Electronic Medical Records (EMRs) represent a core strategy for future healthcare delivery. This multidisciplinary study evaluated baseline clinician perception, knowledge and expectation of an EMR on clinical workflow, patient care and research productivity.


A mixed method two phase study was conducted at Monash Health, VIC from March to August 2016.  This consisted of an 18 item, literature derived questionnaire evaluating demographics, satisfaction, clinical workflow, clinical efficiency and qualitative feedback.  This was followed by a time motion study measuring direct clinical time and barriers to clinical workflow.


809 clinicians participated in the survey (89 physiotherapy, 61 pharmacy, 213 medical, 456 nursing and midwifery) across 4 Monash Health hospitals. 64.7% of respondents reported low satisfaction with current workflow on a 5 point Likert Scale.

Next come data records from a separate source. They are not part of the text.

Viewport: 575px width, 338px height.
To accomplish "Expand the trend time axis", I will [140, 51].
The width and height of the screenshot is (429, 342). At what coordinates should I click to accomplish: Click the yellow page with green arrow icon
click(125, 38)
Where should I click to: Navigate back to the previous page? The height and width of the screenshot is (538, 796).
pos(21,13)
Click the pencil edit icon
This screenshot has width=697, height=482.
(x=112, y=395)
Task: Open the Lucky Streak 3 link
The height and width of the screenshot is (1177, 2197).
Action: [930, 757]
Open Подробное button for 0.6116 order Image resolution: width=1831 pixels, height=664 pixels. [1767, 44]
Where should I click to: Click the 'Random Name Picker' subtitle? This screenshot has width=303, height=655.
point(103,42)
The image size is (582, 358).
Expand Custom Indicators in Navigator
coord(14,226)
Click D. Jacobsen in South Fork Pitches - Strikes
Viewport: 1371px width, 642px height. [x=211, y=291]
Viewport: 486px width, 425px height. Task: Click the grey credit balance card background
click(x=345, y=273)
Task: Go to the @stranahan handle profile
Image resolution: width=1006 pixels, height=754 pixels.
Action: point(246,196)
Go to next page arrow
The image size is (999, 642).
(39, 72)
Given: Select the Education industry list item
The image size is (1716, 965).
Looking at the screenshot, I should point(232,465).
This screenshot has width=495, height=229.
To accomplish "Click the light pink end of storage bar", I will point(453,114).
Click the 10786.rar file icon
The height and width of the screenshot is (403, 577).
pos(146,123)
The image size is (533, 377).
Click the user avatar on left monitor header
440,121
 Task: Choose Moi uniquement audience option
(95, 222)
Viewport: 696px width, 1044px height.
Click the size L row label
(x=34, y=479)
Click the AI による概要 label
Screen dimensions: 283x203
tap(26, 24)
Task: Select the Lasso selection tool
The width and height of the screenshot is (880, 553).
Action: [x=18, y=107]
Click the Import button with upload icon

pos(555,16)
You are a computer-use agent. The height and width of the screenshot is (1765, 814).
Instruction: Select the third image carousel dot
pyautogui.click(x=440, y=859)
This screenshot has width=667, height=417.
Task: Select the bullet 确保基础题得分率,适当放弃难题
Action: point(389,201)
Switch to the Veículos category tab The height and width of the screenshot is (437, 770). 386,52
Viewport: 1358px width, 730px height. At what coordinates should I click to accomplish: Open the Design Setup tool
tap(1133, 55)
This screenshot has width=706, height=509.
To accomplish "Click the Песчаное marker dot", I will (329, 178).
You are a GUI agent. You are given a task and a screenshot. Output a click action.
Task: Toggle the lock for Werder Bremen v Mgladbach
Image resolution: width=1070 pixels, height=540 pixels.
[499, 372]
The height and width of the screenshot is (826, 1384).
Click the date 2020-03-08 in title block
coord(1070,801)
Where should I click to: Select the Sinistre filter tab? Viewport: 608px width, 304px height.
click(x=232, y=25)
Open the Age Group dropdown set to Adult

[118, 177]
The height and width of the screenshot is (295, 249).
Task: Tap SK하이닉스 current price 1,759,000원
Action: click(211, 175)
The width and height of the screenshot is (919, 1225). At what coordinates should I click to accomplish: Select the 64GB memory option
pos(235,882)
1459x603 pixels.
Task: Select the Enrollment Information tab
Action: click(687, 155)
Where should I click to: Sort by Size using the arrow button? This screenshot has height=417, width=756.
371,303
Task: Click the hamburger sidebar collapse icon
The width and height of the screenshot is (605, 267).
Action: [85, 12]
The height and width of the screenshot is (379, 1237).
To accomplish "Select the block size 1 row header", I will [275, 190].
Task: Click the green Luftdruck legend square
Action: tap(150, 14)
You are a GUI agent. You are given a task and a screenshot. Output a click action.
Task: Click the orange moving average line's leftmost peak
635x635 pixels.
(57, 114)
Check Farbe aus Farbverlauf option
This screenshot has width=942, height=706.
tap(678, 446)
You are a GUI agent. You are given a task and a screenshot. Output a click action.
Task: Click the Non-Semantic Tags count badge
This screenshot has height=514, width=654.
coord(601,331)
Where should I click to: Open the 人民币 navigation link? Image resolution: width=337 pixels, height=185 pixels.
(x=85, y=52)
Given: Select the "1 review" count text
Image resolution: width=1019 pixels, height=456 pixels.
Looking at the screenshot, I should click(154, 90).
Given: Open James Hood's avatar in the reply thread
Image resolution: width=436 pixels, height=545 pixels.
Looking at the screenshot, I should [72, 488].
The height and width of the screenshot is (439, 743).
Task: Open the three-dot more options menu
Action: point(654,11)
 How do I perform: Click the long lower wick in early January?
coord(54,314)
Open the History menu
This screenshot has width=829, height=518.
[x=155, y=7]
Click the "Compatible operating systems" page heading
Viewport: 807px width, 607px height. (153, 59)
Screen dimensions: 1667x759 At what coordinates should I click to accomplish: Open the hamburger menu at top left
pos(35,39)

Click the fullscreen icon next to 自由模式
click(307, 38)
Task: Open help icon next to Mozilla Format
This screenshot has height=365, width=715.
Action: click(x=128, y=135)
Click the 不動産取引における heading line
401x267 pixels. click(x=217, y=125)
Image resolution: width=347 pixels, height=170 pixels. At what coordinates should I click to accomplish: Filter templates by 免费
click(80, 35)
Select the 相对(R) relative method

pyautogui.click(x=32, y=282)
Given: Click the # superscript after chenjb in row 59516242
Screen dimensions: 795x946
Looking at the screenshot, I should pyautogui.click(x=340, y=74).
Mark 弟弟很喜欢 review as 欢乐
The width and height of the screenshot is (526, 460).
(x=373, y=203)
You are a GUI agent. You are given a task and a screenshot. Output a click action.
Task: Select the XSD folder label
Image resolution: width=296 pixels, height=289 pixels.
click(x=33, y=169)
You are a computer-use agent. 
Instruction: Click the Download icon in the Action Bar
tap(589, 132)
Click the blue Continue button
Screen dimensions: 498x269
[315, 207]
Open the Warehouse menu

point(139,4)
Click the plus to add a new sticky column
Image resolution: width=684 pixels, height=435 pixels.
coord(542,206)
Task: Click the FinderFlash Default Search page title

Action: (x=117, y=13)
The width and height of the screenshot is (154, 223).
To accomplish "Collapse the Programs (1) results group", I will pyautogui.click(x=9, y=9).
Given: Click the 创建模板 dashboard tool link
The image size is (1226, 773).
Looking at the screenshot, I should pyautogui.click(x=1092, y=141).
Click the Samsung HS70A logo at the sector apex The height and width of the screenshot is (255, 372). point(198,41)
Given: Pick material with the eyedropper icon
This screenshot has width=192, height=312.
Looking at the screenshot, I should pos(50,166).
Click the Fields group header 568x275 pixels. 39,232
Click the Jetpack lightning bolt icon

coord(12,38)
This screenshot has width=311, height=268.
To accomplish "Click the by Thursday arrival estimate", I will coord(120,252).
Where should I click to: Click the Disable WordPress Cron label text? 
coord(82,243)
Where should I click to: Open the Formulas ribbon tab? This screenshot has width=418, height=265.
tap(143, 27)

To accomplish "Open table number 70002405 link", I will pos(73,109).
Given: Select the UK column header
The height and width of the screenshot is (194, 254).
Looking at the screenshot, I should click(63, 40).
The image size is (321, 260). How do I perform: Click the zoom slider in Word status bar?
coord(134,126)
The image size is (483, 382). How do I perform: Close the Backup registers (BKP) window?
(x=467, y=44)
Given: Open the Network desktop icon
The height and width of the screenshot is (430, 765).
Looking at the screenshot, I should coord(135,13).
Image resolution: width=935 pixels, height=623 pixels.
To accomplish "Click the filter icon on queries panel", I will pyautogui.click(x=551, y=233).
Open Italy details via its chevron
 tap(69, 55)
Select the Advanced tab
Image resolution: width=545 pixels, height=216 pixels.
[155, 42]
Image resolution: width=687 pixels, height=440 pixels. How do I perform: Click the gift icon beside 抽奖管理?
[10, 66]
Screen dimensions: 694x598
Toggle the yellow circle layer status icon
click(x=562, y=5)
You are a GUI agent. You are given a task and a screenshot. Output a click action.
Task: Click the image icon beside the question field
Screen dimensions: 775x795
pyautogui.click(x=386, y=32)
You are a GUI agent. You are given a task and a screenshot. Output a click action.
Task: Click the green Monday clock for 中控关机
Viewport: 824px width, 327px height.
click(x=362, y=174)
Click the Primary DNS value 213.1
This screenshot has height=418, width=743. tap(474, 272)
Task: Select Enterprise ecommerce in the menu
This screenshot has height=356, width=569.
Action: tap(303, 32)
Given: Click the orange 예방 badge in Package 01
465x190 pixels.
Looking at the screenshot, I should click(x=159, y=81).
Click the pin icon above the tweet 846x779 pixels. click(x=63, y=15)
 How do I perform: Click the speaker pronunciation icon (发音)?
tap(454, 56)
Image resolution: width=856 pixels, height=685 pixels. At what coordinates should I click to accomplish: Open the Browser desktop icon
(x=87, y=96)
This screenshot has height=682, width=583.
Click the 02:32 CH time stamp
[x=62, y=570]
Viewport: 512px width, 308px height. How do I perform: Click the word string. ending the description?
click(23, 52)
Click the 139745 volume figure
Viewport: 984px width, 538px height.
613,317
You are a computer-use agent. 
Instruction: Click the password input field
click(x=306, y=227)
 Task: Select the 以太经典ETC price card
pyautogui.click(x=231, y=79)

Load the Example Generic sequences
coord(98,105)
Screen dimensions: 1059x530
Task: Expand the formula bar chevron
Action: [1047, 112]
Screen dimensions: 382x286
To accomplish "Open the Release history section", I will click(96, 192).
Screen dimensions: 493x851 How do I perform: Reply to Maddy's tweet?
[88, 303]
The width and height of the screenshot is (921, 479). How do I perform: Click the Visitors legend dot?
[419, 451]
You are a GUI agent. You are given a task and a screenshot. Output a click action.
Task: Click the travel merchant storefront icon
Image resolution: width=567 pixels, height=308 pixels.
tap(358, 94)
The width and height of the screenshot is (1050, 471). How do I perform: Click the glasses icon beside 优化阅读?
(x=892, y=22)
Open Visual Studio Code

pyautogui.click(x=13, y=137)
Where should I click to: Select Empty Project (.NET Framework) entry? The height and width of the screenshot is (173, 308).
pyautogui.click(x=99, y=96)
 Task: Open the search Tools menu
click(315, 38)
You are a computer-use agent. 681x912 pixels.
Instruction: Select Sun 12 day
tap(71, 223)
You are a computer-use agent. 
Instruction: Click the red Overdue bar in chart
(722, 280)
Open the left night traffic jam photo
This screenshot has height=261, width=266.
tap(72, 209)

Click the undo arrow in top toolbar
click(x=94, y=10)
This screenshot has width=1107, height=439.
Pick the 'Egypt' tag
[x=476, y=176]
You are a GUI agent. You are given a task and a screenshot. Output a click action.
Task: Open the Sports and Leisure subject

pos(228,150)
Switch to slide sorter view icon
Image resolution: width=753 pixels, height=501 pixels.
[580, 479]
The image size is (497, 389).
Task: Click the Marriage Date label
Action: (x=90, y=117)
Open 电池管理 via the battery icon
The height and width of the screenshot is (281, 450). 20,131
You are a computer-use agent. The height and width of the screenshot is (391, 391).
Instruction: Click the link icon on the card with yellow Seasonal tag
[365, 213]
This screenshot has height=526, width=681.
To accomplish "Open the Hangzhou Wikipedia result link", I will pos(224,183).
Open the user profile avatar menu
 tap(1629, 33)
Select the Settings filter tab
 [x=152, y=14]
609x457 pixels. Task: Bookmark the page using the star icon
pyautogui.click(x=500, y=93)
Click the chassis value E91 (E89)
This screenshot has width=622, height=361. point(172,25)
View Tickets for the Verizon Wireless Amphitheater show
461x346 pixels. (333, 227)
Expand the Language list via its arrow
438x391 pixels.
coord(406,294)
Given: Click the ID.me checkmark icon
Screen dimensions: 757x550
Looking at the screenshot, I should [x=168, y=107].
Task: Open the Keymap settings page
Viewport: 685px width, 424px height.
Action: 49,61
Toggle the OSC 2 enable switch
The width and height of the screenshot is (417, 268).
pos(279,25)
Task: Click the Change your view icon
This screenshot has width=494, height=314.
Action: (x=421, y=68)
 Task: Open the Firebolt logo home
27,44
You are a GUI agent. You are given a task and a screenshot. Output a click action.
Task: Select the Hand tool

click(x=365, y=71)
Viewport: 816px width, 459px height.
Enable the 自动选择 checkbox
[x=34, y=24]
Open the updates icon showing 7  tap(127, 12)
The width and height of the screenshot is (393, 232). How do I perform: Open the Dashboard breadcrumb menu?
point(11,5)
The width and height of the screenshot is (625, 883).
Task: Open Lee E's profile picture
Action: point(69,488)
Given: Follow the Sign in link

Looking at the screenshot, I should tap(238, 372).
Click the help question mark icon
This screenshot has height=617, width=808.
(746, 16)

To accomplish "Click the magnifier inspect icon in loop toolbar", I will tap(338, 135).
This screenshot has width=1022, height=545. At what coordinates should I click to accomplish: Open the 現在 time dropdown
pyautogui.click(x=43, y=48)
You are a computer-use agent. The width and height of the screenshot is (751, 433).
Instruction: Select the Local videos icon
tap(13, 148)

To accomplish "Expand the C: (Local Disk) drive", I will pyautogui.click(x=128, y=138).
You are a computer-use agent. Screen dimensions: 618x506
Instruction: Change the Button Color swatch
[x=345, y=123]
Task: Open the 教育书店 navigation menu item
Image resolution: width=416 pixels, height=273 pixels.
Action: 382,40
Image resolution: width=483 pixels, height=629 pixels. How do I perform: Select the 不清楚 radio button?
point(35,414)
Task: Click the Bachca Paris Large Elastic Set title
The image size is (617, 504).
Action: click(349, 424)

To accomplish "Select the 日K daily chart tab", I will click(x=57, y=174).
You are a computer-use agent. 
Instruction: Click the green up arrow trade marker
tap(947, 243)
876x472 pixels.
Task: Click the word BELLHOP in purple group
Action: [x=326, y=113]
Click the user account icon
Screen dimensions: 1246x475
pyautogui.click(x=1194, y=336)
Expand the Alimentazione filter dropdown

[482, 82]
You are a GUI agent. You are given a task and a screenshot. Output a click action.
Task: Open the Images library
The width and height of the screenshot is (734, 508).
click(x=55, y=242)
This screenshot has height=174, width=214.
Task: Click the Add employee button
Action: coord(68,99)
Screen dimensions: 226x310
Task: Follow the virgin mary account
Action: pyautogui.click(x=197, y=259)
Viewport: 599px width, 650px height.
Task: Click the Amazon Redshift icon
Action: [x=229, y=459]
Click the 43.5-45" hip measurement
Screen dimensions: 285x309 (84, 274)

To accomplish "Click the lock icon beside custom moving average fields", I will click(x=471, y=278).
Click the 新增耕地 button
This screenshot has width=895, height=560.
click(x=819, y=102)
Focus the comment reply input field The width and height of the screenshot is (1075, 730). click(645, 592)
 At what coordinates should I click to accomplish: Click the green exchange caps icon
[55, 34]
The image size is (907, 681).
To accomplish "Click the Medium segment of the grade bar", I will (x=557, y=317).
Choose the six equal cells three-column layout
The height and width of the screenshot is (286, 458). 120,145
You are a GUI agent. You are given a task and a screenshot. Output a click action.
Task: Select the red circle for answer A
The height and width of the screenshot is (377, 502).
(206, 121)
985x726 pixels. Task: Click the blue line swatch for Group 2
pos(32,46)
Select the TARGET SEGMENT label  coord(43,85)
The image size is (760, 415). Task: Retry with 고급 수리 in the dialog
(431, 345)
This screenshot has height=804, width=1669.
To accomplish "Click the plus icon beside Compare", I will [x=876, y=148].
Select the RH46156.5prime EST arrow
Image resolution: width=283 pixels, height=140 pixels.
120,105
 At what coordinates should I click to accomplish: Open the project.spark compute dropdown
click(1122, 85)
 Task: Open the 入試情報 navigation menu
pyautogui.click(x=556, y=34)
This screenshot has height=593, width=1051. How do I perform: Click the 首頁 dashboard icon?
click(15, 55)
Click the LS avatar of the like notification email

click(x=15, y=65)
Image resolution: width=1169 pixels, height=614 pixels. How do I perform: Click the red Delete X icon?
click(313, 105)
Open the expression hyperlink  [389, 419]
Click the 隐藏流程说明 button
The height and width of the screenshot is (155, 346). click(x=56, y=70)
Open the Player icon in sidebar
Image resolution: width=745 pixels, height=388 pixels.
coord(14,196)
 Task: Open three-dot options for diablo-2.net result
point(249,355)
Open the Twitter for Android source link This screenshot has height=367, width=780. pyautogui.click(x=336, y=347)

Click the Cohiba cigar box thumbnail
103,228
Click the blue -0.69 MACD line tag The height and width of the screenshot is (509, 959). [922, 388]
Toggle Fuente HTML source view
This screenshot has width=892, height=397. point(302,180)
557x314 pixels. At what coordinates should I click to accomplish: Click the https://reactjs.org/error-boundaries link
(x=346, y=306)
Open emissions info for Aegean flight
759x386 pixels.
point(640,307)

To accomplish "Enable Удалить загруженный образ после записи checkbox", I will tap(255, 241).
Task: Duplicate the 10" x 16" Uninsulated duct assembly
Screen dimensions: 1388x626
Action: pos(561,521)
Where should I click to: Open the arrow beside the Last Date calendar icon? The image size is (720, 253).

Domains reported as likely to benefit from an EMR included: improved patient quality of care, reduced medication error and increased research efficiency. Respondents aged over 50 were more sceptical regarding the potential benefits of an EMR (p-value <0.001). The time motion study verified the clinical workflow barriers identified in the survey.

Core challenges identified were: hardware access; handwritten documentation ambivalence; impact on patient rapport; lack of visible leadership; user experience; and staff communication.

Significance of the findings to Allied Health:

This is the first study to characterise the baseline perception, knowledge and expectation of a multidisciplinary workforce towards an EMR. The EMR is a catalyst for clinical workflow reform but Allied Health leadership is essential if we are to realise its true potential to improve patient safety, quality of care and clinical research output.